This guest house by Russian architect Peter Kostelov has a patchwork timber facade with perforated panels that look like paper doilies (+ slideshow).
The Deco Pattern House is located in the grounds of a house in Russia's Konakovsky district and was influenced by the decorative style of early nineteenth-century Russian architecture.
"It's reminiscent of old Soviet-time buildings when people had limited access to building materials, so as a result most private houses looked like patchwork blankets," Peter Kostelov told Dezeen.
The timber facade is broken up into a series of squares and rectangles, differentiated with pine slats of different sizes, orientations and finishes. All joints are hidden behind overlapping planks of white-painted wood, fixed to one another with zinc screws.
Doors and windows are surrounded by the decorative plywood panels and trims, featuring laser-cut patterns that look like computer pixels.
"The ornament seems to consist of enlarged pixels, bringing the modern computer to the decor," explained Kostelov. "Similar drawings used to be seen on ornaments embroiled on tissues and were copied and multiplied like patterns framing the edges of the shape," he added.
The guest house encompasses two bedrooms, an office space, a shower and a toilet along with a small kitchen and dining area. The living room sits between the two bedrooms while a workshop area is isolated from the rest of the house.
This isn't the first time Kostelov has created a house with a patchwork facade. He previously designed a riverside summerhouse clad with an assortment of wooden slats in Tverskaya, Russia. See more design by Peter Kostelov »
Photography is by Zinon Razutdinov.
Here's some more from the architect:
This house is the second after the bigger cottage on the same plot. It is the guests' house. Apart from living room and a kitchen there are two bedrooms, toilet with shower, a workshop and storage. There is also a veranda and a garage for two cars. This house faces the bigger cottage. Its facade is richly decorated, which is sure to ennoble the plot and makes an attractive view if to look out of the bigger cottage. The house's dimension is due to the size of the plot - 21 metres long and 6 metres wide - which is corresponding to the minimal size for two cars parking. Each of the two rather small bedrooms has kingsize beds, office zones and storage place for guests' comfortable staying. Shower and toilet are next to the entrance. The living room is between two bedrooms. There are also a small kitchen, dining room and a divan area. Open air veranda with its small window for airing is under the housetop of the building. As for the workshop it is isolated so that the residents wouldn't disturb the guests.
The idea of the house decorations is recognisable for Russian style: a lot of decorative elements placed around windows and doors. Simple shapes and classical decorative elements should have created harmony. Walls are cut into segments and differ from each other in size of trimming wooden elements, colour and texture all of which create moving background. Above them decorative elements – trims and shutters are fixed.

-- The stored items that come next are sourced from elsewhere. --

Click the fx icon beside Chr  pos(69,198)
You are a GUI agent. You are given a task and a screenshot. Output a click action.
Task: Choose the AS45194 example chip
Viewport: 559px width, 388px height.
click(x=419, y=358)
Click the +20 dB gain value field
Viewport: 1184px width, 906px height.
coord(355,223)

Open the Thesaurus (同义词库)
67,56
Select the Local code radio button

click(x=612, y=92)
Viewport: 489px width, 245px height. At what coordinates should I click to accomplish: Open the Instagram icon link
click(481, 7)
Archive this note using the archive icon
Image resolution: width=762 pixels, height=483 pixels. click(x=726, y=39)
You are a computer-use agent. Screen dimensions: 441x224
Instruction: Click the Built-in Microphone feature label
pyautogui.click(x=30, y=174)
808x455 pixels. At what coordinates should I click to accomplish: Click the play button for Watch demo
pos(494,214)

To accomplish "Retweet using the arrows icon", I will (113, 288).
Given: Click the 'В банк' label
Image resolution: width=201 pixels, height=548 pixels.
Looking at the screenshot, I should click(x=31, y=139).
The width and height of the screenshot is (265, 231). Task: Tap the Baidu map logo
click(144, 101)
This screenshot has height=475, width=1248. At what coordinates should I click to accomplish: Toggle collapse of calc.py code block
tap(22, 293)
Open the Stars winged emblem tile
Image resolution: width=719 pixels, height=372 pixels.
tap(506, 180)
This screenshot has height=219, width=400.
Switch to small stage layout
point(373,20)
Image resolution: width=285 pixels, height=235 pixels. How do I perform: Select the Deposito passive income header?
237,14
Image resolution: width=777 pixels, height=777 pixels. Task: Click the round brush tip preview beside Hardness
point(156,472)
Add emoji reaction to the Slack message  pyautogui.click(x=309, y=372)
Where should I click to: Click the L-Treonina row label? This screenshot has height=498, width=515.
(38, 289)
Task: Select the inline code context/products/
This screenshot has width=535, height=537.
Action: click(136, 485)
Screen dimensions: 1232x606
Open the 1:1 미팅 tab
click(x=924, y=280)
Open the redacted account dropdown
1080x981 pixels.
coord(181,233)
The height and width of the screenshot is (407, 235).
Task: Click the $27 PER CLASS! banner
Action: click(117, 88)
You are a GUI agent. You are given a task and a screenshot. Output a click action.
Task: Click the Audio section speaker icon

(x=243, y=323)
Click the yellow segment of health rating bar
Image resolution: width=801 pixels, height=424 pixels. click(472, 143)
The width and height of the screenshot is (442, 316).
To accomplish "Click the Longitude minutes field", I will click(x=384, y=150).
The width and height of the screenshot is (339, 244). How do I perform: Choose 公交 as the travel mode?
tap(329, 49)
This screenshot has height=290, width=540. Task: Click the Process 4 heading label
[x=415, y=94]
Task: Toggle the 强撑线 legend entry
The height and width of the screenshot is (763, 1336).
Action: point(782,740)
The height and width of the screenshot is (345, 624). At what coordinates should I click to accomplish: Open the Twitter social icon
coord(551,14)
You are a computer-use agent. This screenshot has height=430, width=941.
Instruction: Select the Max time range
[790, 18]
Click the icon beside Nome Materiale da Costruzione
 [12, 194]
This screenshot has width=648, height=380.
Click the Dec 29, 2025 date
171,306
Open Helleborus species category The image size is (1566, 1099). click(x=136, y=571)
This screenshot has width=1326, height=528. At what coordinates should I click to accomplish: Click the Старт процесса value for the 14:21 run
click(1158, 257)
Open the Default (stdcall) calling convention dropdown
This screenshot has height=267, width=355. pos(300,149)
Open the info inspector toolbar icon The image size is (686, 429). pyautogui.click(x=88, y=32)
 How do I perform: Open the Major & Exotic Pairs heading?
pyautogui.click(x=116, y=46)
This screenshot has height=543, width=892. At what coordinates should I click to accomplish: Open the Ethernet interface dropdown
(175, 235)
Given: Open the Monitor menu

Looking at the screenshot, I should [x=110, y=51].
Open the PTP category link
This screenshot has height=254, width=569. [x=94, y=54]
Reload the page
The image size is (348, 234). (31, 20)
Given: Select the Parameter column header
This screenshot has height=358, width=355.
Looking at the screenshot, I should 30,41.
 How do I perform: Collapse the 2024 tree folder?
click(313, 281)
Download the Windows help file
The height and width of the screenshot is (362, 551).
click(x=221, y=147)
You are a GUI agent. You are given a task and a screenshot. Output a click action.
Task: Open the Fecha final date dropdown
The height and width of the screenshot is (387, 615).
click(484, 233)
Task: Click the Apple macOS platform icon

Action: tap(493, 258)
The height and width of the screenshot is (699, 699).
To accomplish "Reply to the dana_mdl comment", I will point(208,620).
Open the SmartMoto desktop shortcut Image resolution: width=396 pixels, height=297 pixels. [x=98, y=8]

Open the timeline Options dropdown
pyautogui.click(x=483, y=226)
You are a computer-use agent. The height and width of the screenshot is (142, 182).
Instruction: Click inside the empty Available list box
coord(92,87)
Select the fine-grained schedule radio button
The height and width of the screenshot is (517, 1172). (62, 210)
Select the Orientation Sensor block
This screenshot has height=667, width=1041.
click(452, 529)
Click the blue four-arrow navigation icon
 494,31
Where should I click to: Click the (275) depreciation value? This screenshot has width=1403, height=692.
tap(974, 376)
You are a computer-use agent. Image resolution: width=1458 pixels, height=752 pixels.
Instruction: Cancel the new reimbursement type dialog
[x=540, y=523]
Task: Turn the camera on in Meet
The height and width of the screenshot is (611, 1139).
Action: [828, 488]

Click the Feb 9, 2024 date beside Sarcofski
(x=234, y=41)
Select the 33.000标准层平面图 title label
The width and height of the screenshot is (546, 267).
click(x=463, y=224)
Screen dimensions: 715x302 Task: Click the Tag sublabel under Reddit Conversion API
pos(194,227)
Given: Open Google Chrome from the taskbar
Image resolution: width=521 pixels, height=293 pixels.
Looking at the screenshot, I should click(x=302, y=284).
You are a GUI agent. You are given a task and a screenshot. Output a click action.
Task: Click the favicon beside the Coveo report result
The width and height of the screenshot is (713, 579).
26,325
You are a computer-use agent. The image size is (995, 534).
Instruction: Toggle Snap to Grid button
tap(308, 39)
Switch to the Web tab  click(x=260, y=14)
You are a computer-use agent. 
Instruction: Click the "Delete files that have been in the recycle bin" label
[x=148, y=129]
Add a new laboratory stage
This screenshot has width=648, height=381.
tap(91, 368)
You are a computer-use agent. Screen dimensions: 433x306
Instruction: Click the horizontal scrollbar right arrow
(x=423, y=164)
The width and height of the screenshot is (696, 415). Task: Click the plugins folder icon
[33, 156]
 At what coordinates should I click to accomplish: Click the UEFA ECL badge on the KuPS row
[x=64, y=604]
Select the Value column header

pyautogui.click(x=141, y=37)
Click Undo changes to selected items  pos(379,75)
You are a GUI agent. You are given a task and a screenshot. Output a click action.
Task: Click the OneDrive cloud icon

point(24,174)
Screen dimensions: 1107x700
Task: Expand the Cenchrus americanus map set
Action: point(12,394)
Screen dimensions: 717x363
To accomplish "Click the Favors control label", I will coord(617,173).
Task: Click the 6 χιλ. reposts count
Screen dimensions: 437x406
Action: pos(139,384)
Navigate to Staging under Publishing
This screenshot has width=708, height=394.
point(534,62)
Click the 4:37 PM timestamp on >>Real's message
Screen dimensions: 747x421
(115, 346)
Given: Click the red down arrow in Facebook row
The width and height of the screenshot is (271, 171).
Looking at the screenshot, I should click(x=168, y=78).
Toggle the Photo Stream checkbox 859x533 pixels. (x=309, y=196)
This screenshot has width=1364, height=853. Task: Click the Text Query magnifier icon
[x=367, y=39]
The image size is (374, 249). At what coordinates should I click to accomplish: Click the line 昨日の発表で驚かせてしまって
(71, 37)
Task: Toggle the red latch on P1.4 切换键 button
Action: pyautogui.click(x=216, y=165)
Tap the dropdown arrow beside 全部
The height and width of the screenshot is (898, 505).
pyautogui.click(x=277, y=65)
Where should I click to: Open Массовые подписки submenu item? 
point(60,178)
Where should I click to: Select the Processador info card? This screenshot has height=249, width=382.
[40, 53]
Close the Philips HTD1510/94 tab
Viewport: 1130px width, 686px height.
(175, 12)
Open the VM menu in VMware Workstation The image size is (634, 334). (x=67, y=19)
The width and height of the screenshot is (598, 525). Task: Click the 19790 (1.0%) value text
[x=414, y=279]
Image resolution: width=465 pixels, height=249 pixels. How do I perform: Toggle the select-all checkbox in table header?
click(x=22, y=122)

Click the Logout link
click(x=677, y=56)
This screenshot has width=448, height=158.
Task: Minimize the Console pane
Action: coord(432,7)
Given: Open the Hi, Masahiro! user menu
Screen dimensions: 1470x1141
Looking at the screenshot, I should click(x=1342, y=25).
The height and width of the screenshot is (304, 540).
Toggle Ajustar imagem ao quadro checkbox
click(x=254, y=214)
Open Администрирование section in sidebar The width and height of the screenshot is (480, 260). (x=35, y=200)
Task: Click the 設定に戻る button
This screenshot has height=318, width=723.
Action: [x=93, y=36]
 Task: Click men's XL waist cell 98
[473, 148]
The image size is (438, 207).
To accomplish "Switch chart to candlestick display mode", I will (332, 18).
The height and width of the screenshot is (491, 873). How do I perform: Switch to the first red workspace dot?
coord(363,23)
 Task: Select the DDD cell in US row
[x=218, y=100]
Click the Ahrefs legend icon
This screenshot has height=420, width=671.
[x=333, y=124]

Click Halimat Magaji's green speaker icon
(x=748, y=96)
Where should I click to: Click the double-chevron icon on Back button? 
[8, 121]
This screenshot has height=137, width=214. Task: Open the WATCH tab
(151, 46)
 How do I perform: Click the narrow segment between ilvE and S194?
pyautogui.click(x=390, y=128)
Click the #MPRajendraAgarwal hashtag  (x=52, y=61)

Joints of linings and threads are covered with crosswise planks fixed with visible zinc screws creating a bulge effect on simple shape of facade. Ornament of decorative elements is graphically processed. Oval elements are removed from it. The ornament seems to consist of enlarged pixels bringing modern computer origin of decor. Similar drawings used to be seen on ornaments embroiled on tissues and were copied and multiplied like patterns framing the edges of the shape.
Foundation is like a belt made of channel and is based on steel piles screwed evenly every 3 metres. Roof made from metal panels. Frame and panel technology is implemented in building of this house with timber 50 х 150 mm, insulation, hydro and wind proof pellicle and wooden trimming of both sides of walls. Decorative elements are made of waterproof plywood of 15 mm. thick.